Transcribe word for word the lines below from the line with "Given: Check the box for Е. Луценко" through the line with "You are a computer-use agent. This", ends included.

> [Information]:
++++++++

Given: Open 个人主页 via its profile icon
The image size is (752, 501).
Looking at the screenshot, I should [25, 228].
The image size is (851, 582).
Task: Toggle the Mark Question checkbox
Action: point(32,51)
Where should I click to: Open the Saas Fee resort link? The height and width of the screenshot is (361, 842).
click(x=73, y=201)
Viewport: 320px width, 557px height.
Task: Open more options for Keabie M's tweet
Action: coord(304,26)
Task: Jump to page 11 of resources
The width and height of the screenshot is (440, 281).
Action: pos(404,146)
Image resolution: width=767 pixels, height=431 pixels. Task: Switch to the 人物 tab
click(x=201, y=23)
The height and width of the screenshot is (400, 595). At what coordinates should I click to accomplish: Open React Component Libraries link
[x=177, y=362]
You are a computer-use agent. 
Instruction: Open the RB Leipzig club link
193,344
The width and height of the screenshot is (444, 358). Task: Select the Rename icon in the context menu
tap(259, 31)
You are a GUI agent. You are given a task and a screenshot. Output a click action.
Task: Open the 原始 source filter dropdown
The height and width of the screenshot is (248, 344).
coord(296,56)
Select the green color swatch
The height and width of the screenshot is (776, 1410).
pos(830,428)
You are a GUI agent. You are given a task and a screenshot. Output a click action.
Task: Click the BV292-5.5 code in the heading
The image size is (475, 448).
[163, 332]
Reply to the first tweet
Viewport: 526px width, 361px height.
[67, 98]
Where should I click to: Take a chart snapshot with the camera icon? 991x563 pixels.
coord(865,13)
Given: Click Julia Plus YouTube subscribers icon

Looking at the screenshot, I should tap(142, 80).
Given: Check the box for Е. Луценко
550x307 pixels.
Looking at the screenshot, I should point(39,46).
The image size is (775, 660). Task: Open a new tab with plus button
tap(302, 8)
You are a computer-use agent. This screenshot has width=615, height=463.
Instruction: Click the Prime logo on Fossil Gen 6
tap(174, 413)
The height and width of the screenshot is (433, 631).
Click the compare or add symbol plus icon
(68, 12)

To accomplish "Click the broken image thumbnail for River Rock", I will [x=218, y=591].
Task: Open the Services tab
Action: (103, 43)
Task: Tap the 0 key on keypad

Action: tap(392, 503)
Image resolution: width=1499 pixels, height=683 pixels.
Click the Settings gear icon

++++++++

> [Completed task]:
Given: Check the box for Е. Луценко
550x307 pixels.
Looking at the screenshot, I should point(39,46).
The image size is (775, 660). Task: Open a new tab with plus button
tap(302, 8)
You are a computer-use agent. This screenshot has width=615, height=463.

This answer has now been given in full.